Maka, bagi setiap orang beriman yang berjuang dalam lingkupnya masing-masing—melawan hawa nafsu, kemiskinan, ketidakadilan, atau kebodohan—pesan dari An-Nisa 104 selalu relevan: Angkat kepala Anda. Luka Anda mulia. Penderitaan Anda adalah tiket menuju yang lebih baik. Harapan Anda adalah aset tak ternilai. Selama Anda memiliki Raja’ kepada Allah, Anda tidak akan pernah kehilangan alasan untuk terus berjuang. Kelemahan hati adalah kezaliman terhadap diri sendiri, dan itu harus ditolak.
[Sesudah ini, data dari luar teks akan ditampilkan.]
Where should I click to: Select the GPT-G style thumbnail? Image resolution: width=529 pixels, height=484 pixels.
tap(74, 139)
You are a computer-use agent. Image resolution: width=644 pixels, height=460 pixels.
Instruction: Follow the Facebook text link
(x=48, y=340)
Perjalanan seorang mukmin adalah perjalanan panjang menuju akhirat, dipenuhi dengan cobaan dan kesulitan. Namun, setiap langkah yang ditempuh, setiap keringat yang menetes, dan setiap rasa sakit yang diderita adalah bekal yang tak terhingga nilainya. Tidak ada alasan bagi seorang yang memiliki keimanan untuk berhenti di tengah jalan, sebab apa yang ia harapkan jauh lebih besar dan lebih pasti dibandingkan apa yang dipertaruhkan. Inilah intisari dari doktrin resiliensi Ilahi yang abadi.
Ayat 104 menegaskan bahwa perbedaan hakiki antara dua pihak yang sama-sama menderita adalah terletak pada visi masa depan mereka. Pihak yang hanya melihat dunia akan hancur oleh kegagalan di dunia, sementara pihak yang melihat akhirat akan mampu menoleransi kegagalan duniawi, bahkan mengubahnya menjadi kemenangan terbesar. Prinsip ini adalah prinsip keunggulan moral dan spiritual yang harus menjadi ciri khas umat yang berjuang untuk kebenaran dan keadilan.
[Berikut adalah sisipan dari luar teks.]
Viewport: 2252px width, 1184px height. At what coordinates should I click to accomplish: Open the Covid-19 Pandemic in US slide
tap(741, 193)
Oleh karena itu, setiap muslim diperintahkan untuk menginternalisasi pesan ini dalam seluruh aspek kehidupannya. Bukan hanya saat krisis besar, tetapi dalam setiap detail perjuangan sehari-hari. Ketika ibadah terasa berat, ketika godaan menguat, ketika hasil usaha tidak sesuai harapan, ayat ini berbisik lembut namun tegas: "Janganlah kamu berhati lemah..." karena harapan yang menanti di sisi Allah adalah keunggulan abadi yang tidak dapat dibandingkan dengan kesulitan fana mana pun.
Penerapan ayat ini memerlukan introspeksi dan kesadaran diri yang mendalam. Kita harus jujur mengakui bahwa rasa lemah hati adalah penyakit yang rentan menyerang, tetapi kita juga harus segera mengingat komparasi penderitaan dan keunggulan harapan. Kesadaran ini adalah benteng yang menjaga jiwa dari kehancuran mental yang seringkali lebih berbahaya daripada kerugian fisik. Dengan demikian, An-Nisa 104 bukan hanya sejarah, tetapi strategi bertahan hidup yang relevan hingga akhir zaman.
Semua yang ada di alam semesta bergerak menuju tujuan yang telah ditetapkan. Perjuangan orang beriman adalah gerak yang terarah, memiliki peta, dan dijamin hasilnya oleh Yang Maha Mengatur. Ketika perspektif ini tertanam kuat, kelemahan hati menjadi mustahil, dan hanya keteguhanlah yang tersisa.